▶ _EXERCISE AIM_
Below are records with pictures; copy word for word only the lines between the line with "Where should I click to: Uncheck" and the line with "You are a computer-use", inclusive, and drop the pictures.

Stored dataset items

───

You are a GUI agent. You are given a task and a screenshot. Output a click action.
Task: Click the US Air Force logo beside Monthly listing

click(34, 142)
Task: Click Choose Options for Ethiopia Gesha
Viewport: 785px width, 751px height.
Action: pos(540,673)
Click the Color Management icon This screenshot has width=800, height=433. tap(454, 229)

───

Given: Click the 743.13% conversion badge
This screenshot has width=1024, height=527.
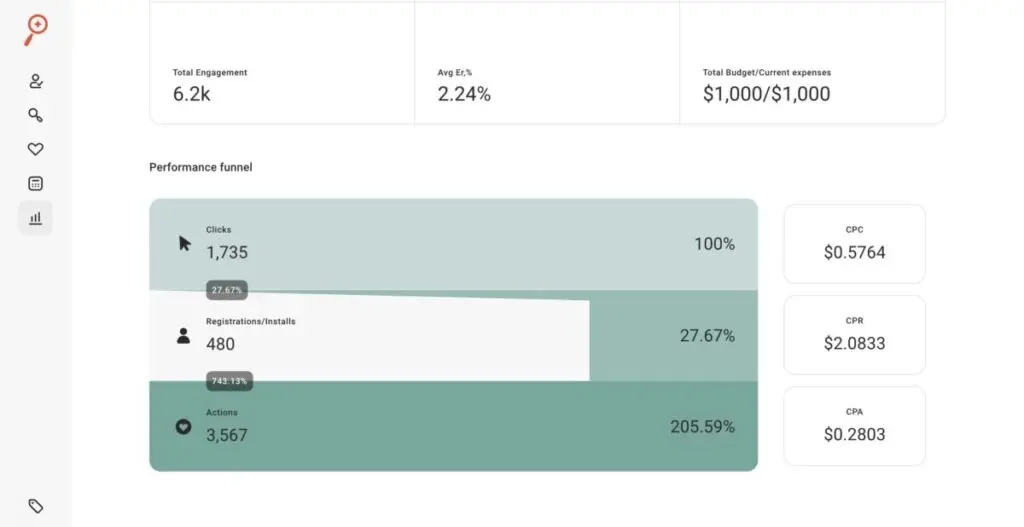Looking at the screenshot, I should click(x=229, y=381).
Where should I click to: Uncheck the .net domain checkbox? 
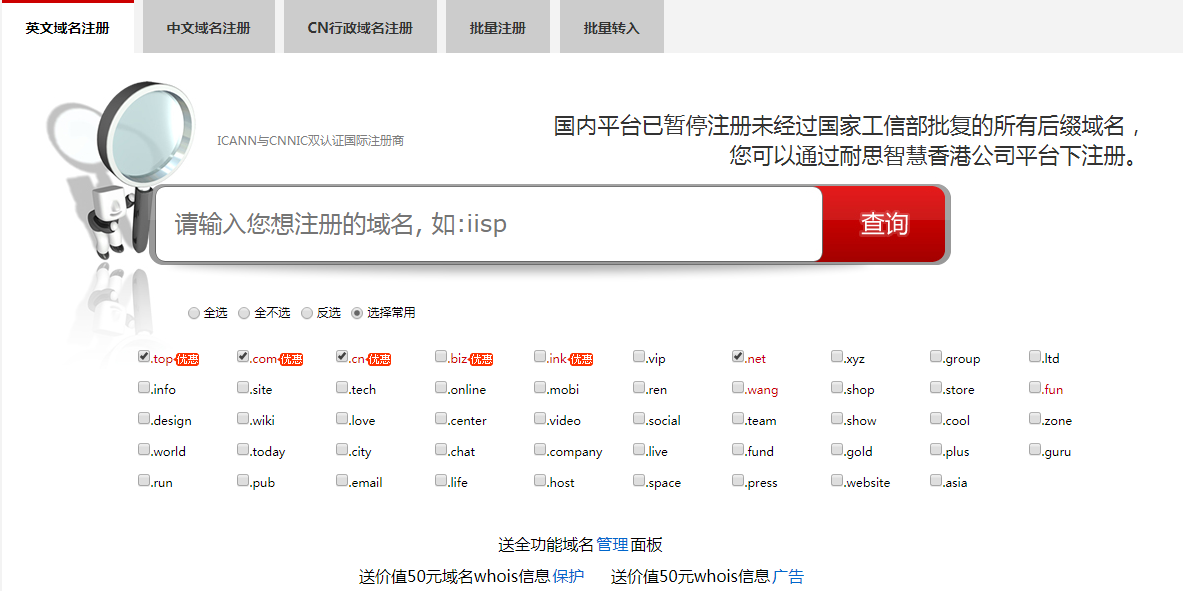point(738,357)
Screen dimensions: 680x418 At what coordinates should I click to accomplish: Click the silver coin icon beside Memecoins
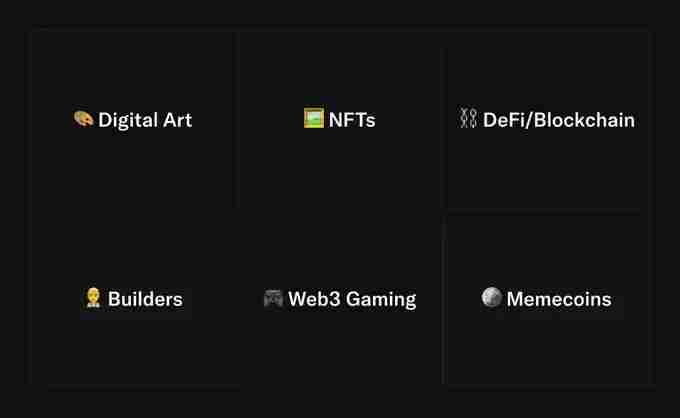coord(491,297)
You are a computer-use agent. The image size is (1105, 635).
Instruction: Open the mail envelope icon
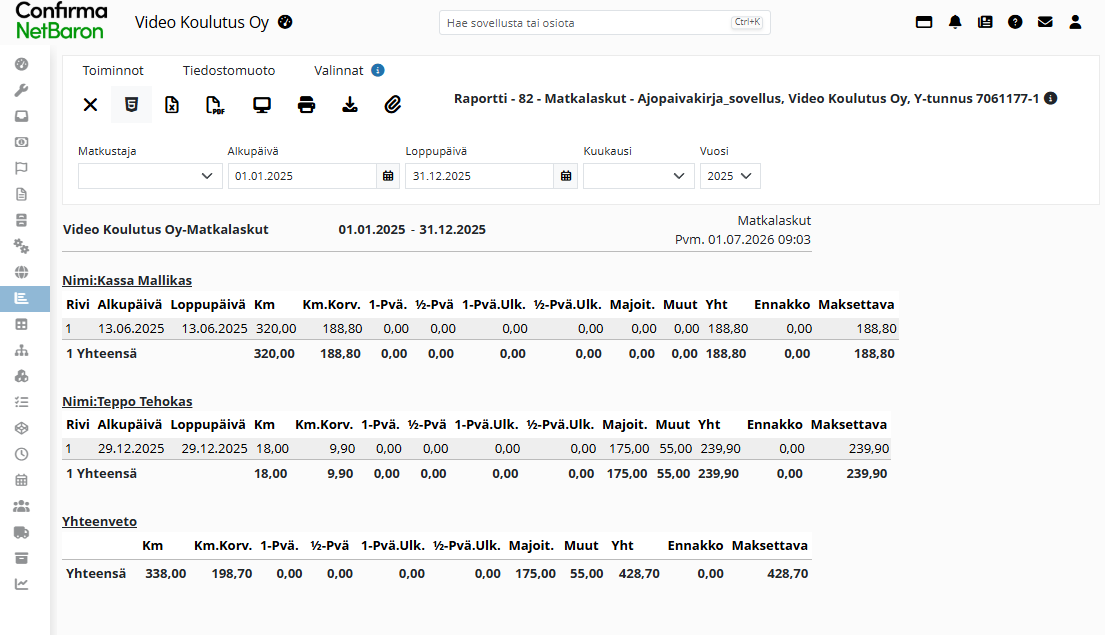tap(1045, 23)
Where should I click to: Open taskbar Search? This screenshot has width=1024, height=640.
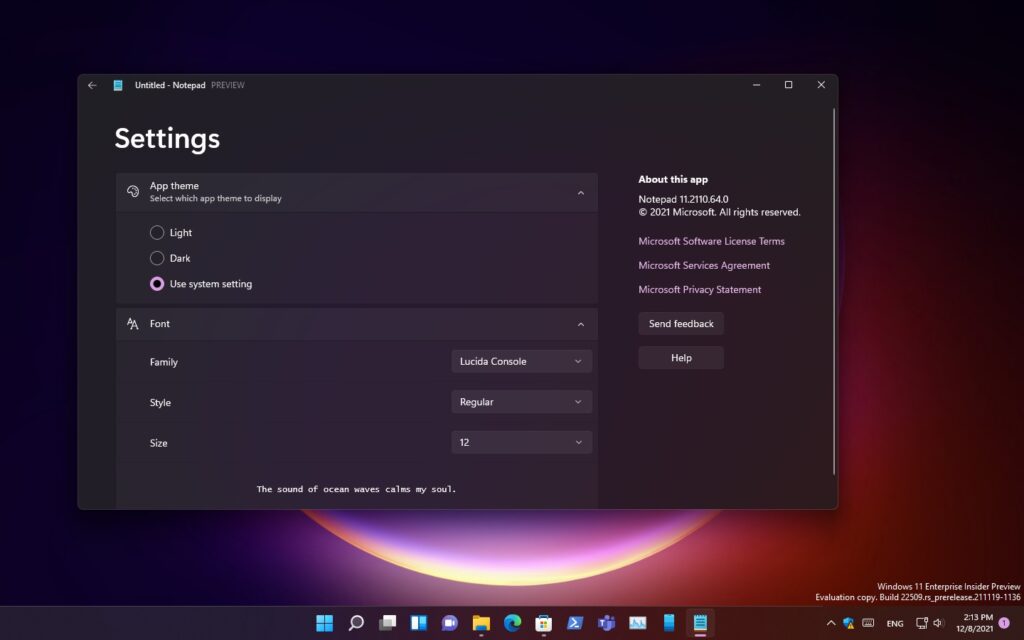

───

▶ _ANSWER FOR THE TASK_
Where should I click to: Uncheck the .net domain checkbox? 
point(738,357)
Screen dimensions: 680x418 At what coordinates should I click to accomplish: Click the silver coin icon beside Memecoins
coord(491,297)
You are a computer-use agent. The image size is (1105, 635).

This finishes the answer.